De nuevo Mauro cogió el "salero", siendo en esta ocasión mucho más espléndido
con lo que de nuevo pensaba era sal. Sacudió enérgicamente sobre la mitad restante del huevo y no tardó en acumular un montoncito de blanca sustancia en el mismo (posiblemente trataba de camuflar con "sal", lo que pensaba era el repugnante sabor de la puñetera deposición perdicera). Lo llevó a la boca, y en pocos segundos y ante un súbito estado nervioso, su cuello frenético se sacudía de un lado a otro intentando con disimulo, encontrar donde escupir semejante porquería. Como esto era imposible optó por tragar ayudándose de la fresca jarra de cervaza. Aún no había terminado de apurar el profundo sorbo cuando la espuma provocada por la mezcla del bicarbonato y la bebida le salía por las narices.
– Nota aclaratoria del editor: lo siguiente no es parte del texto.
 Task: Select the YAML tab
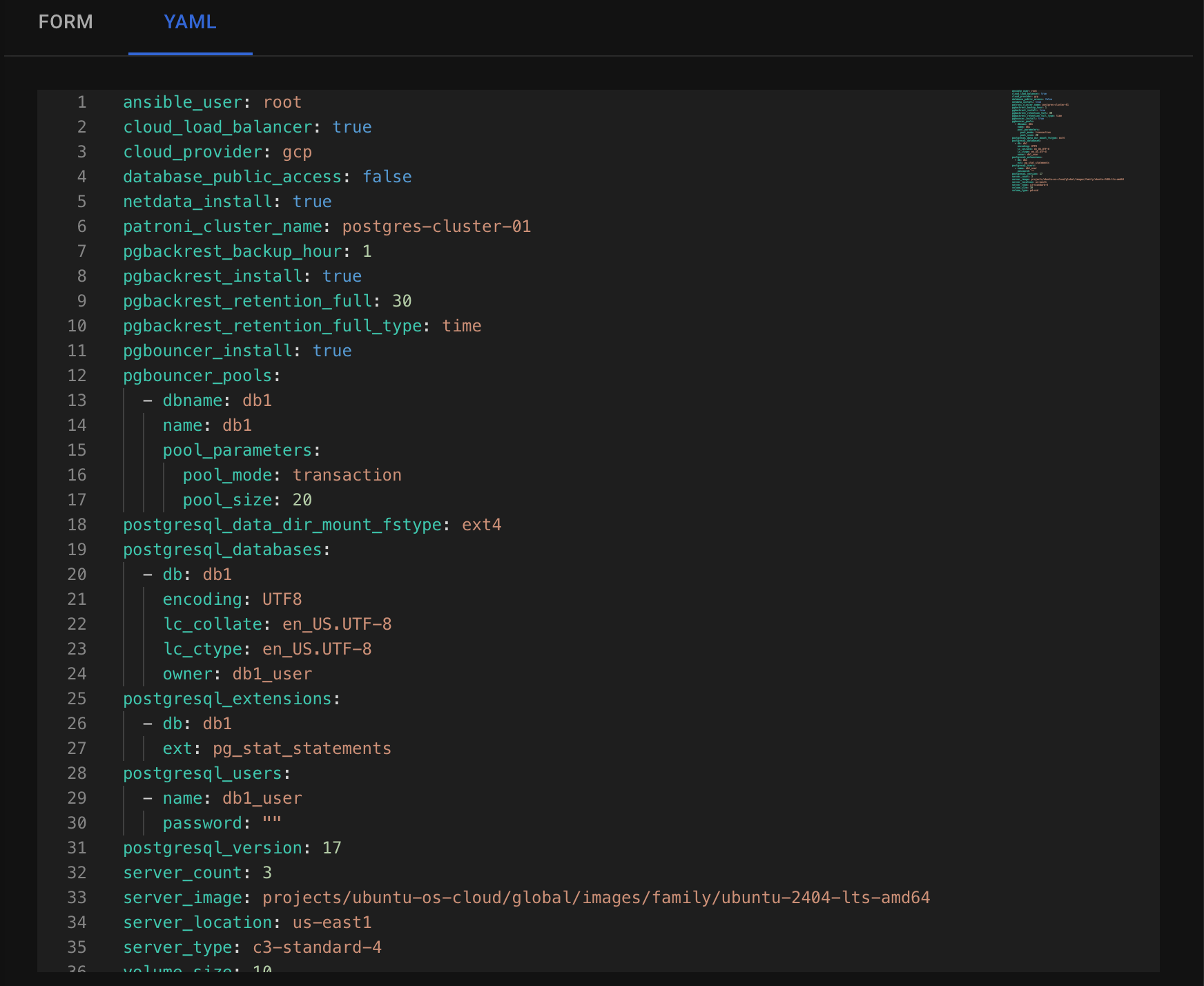coord(190,22)
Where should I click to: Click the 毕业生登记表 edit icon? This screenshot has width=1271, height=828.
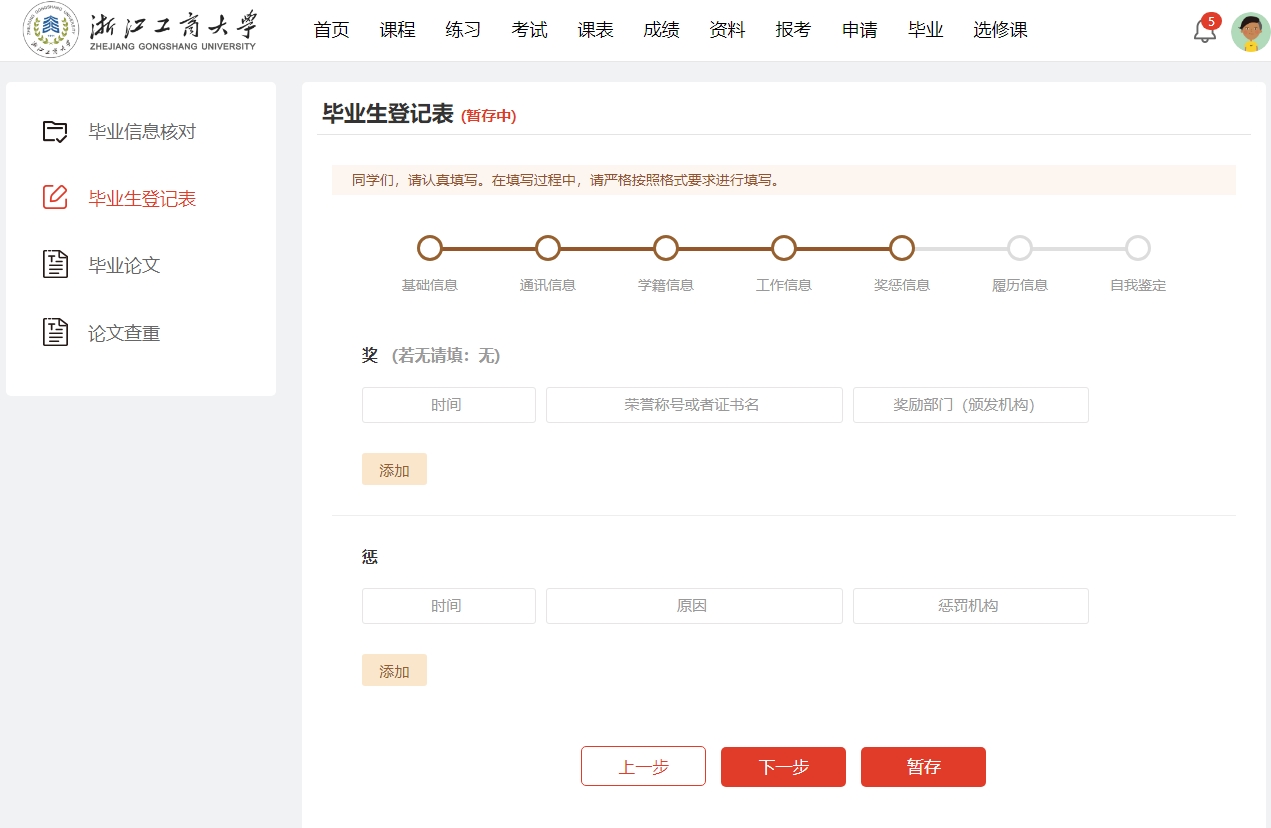55,198
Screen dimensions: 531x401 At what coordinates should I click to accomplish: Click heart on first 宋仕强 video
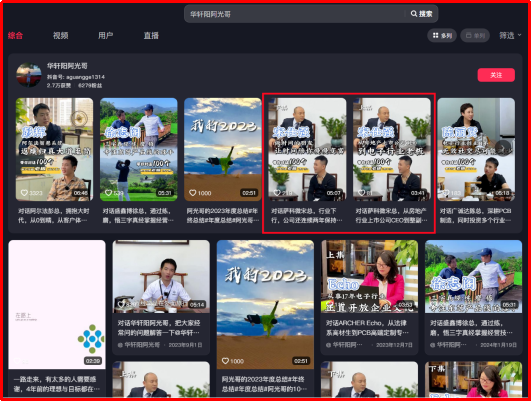coord(277,193)
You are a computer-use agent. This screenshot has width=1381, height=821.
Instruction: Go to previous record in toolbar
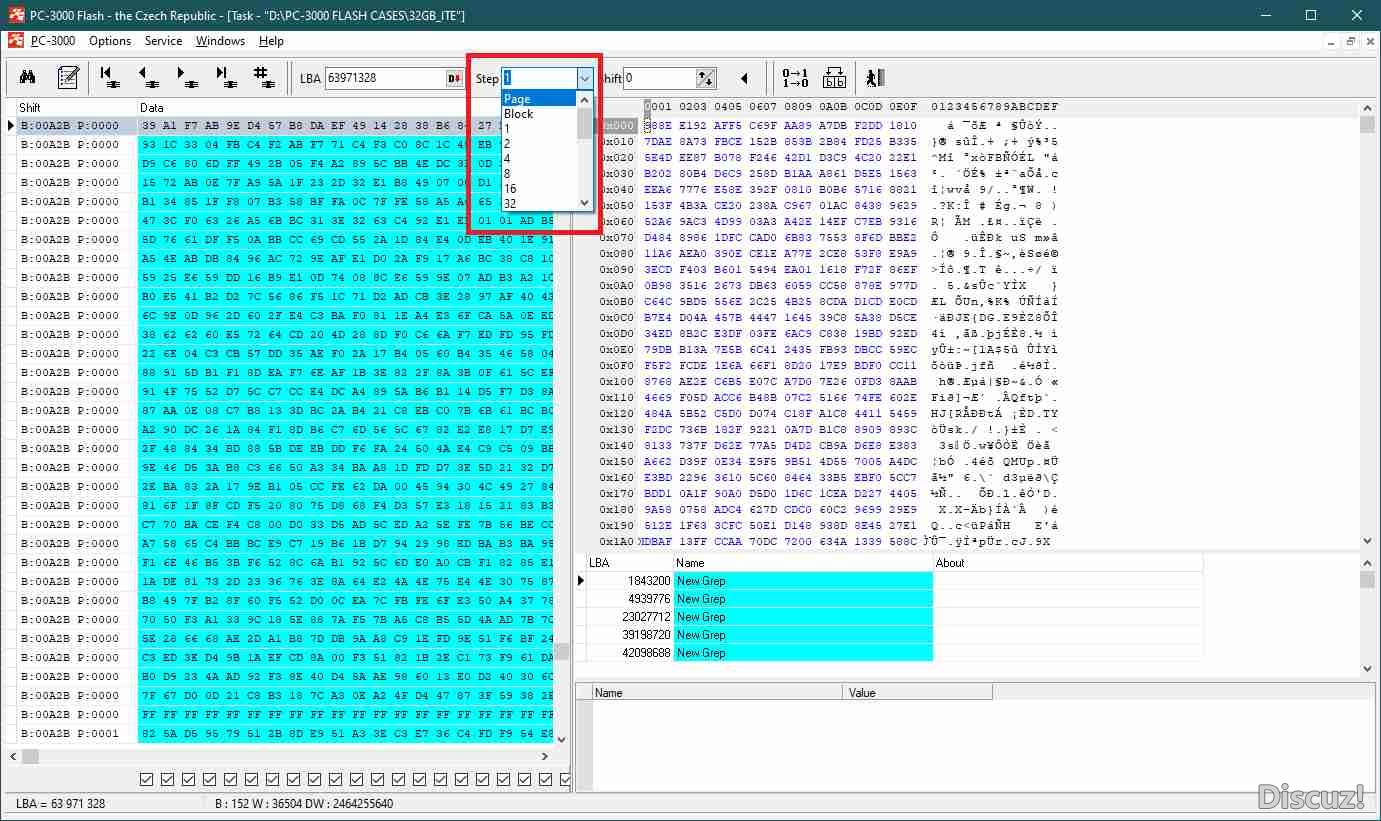147,78
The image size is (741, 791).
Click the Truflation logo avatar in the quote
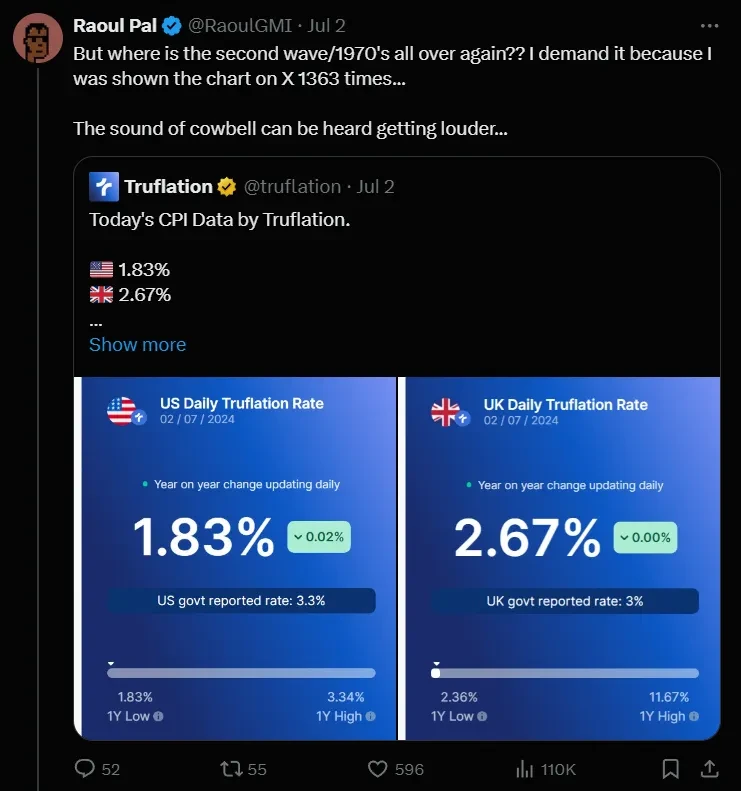104,186

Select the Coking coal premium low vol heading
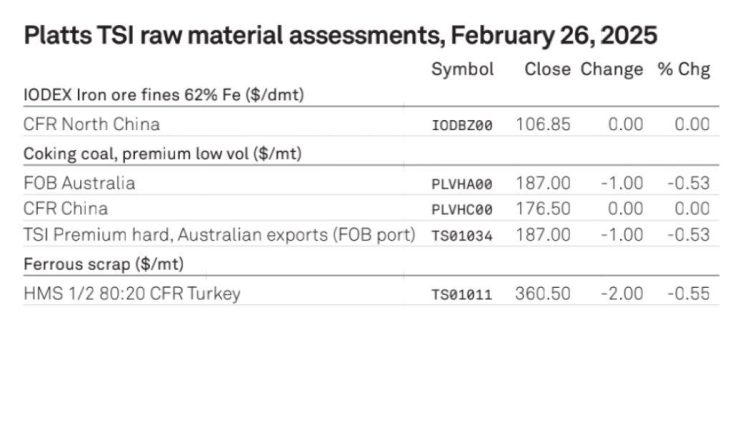click(x=163, y=154)
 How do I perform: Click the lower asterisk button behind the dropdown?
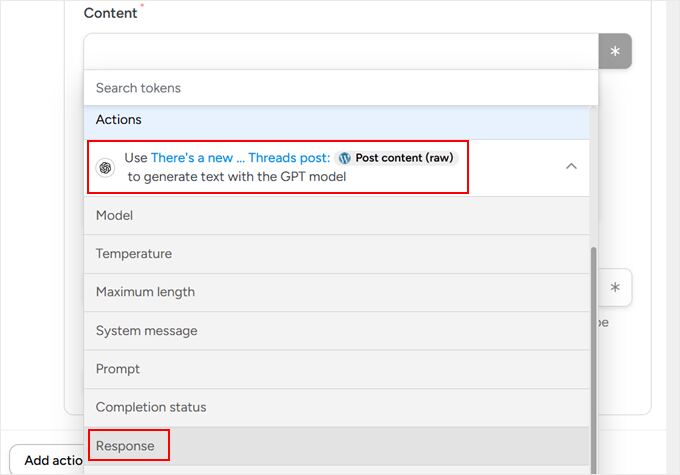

Yo que ya no podía aguantar las risas, exploté en una sonora carcajada. Y Mauro que en ese preciso momento miraba detenidamente el recipiente del bicarbonato, comprendía la broma. Sus ojos parecían salirse de las órbitas. Vi como unas lineas rojas se desplazaban desde el lagrimar hasta llegar a la pupila, y como engordaban a base de llenarse de sangre.
Estuvimos varios días un poco enfadados, pero no tardamos en volver a ser los amigosy compañeros que siempre fuimos.